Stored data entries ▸
- - - - -
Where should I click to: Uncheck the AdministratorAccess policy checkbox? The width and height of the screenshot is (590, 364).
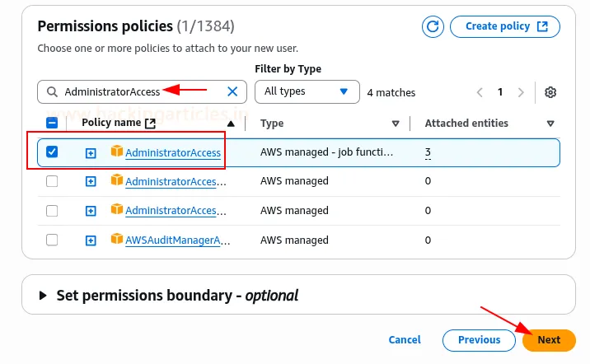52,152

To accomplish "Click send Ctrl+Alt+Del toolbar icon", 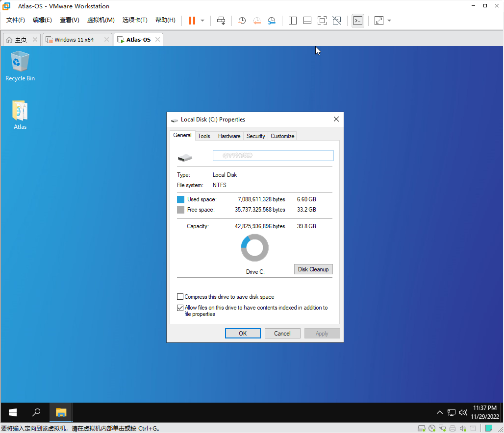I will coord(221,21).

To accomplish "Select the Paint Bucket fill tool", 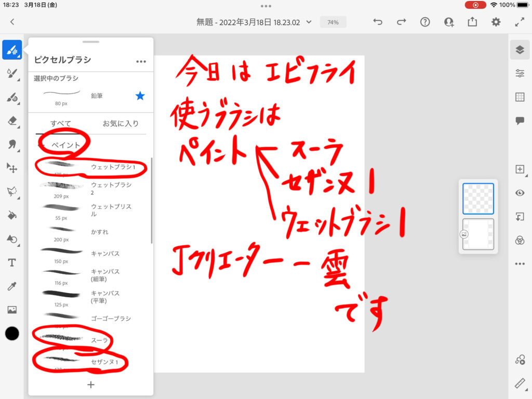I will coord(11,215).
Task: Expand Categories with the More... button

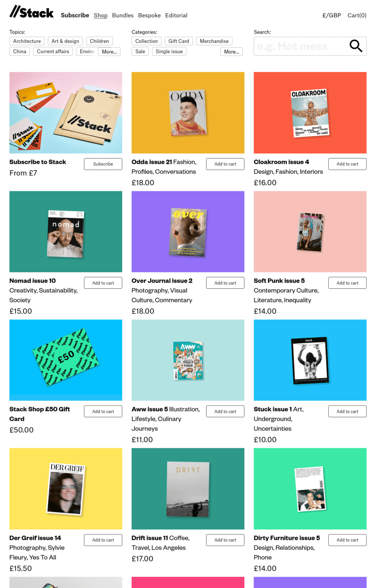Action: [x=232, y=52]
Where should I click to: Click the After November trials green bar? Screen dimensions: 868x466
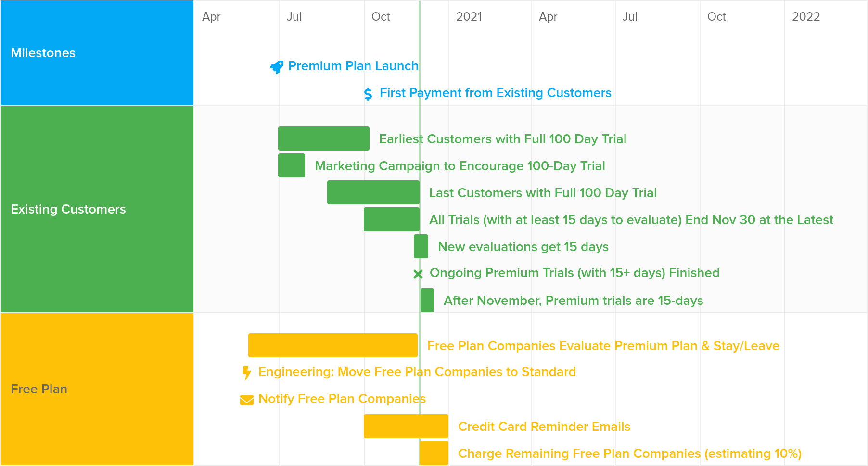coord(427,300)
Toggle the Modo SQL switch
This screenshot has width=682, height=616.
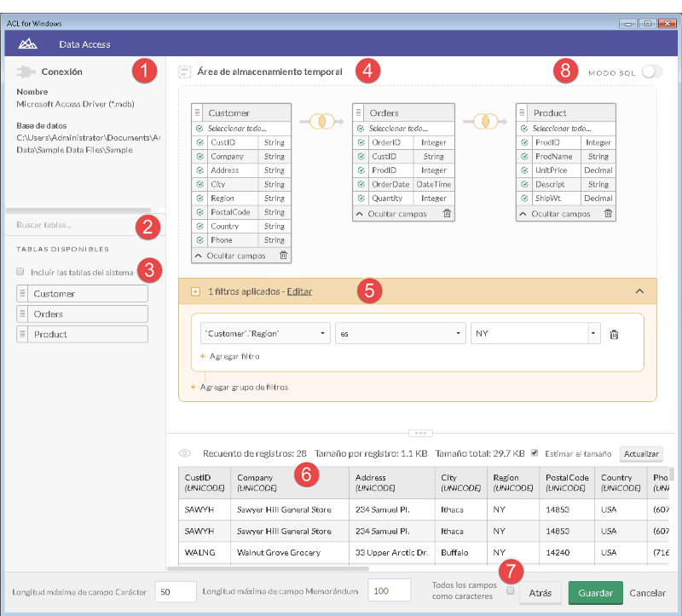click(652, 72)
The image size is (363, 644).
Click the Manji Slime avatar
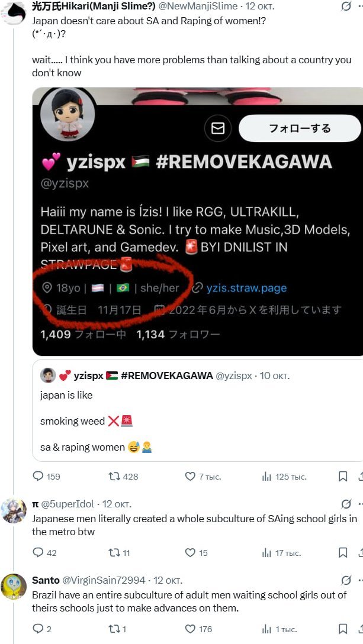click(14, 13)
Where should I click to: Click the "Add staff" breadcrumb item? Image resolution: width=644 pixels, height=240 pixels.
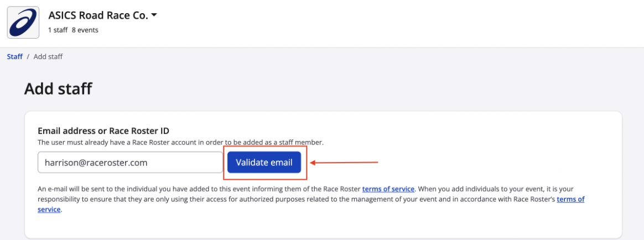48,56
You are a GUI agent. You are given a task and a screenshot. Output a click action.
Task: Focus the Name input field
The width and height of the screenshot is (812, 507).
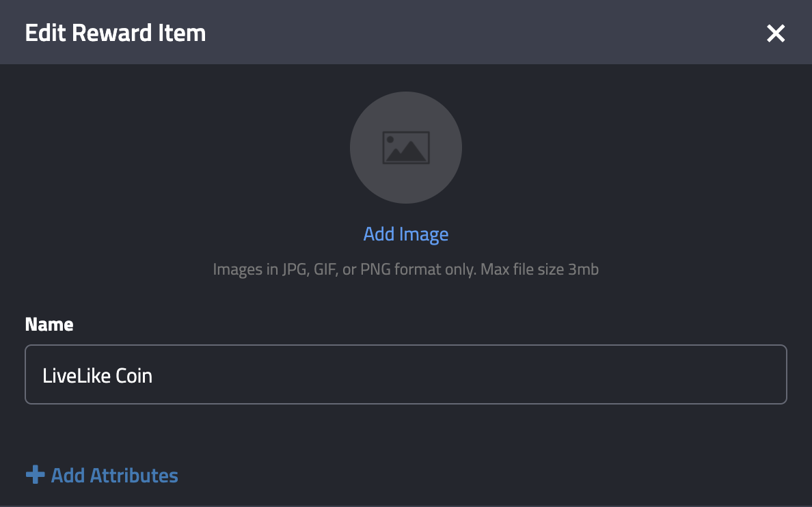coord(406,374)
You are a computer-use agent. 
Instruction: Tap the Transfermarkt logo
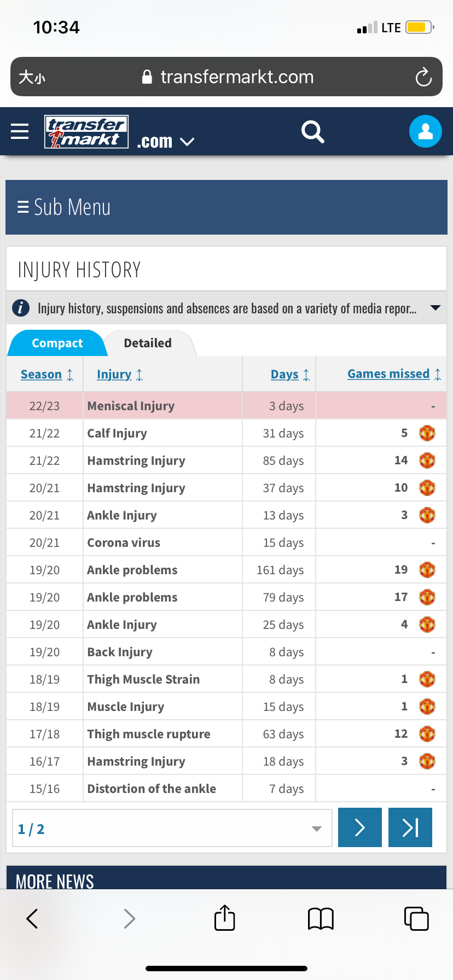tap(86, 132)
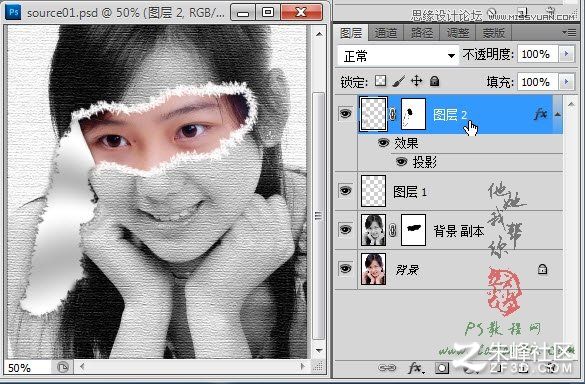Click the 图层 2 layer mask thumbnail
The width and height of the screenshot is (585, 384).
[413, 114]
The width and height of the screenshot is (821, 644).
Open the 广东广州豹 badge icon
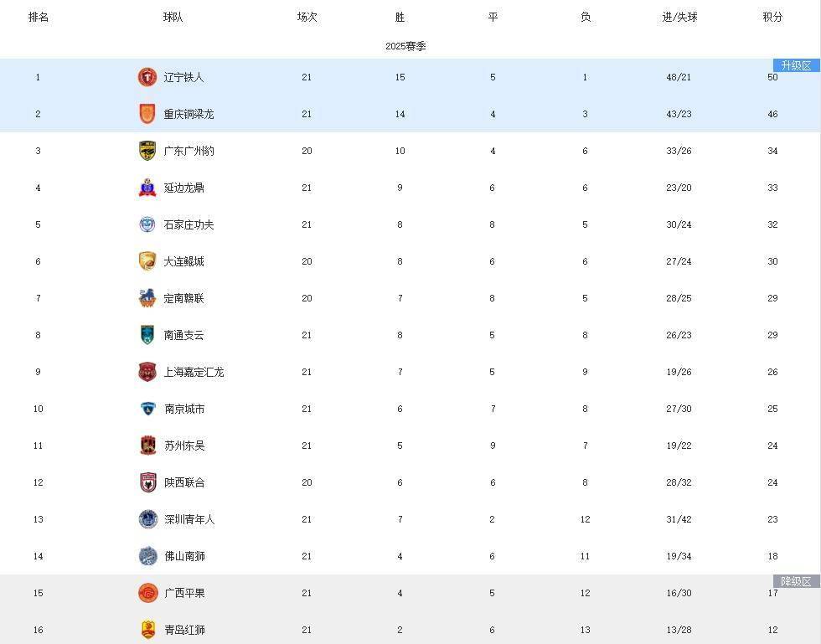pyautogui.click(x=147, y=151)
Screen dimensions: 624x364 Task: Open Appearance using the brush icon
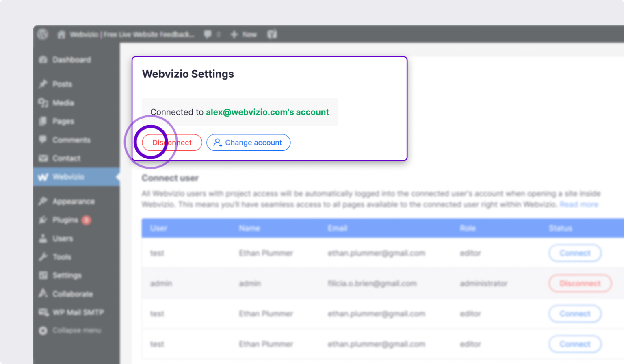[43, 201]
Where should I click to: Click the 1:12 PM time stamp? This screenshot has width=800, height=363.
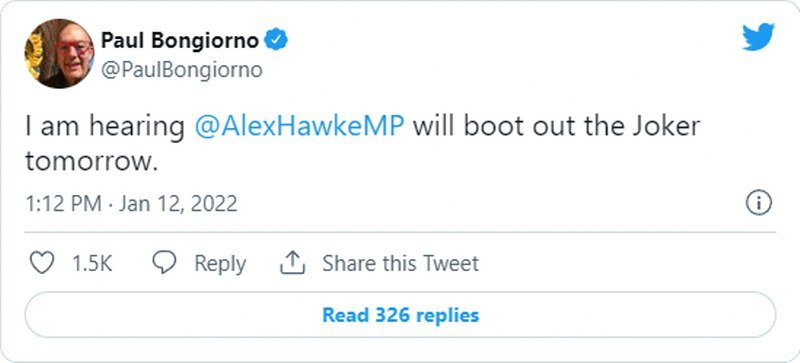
- - - - -
Task requirements ▸ Please return the lines from the line with "Screen dimensions: 624x364" through the last line of the data, both included, exactly, and without pictures.

Solution ▸
Screen dimensions: 624x364 Task: Open Appearance using the brush icon
[43, 201]
Where should I click to: Click the 1:12 PM time stamp? This screenshot has width=800, height=363.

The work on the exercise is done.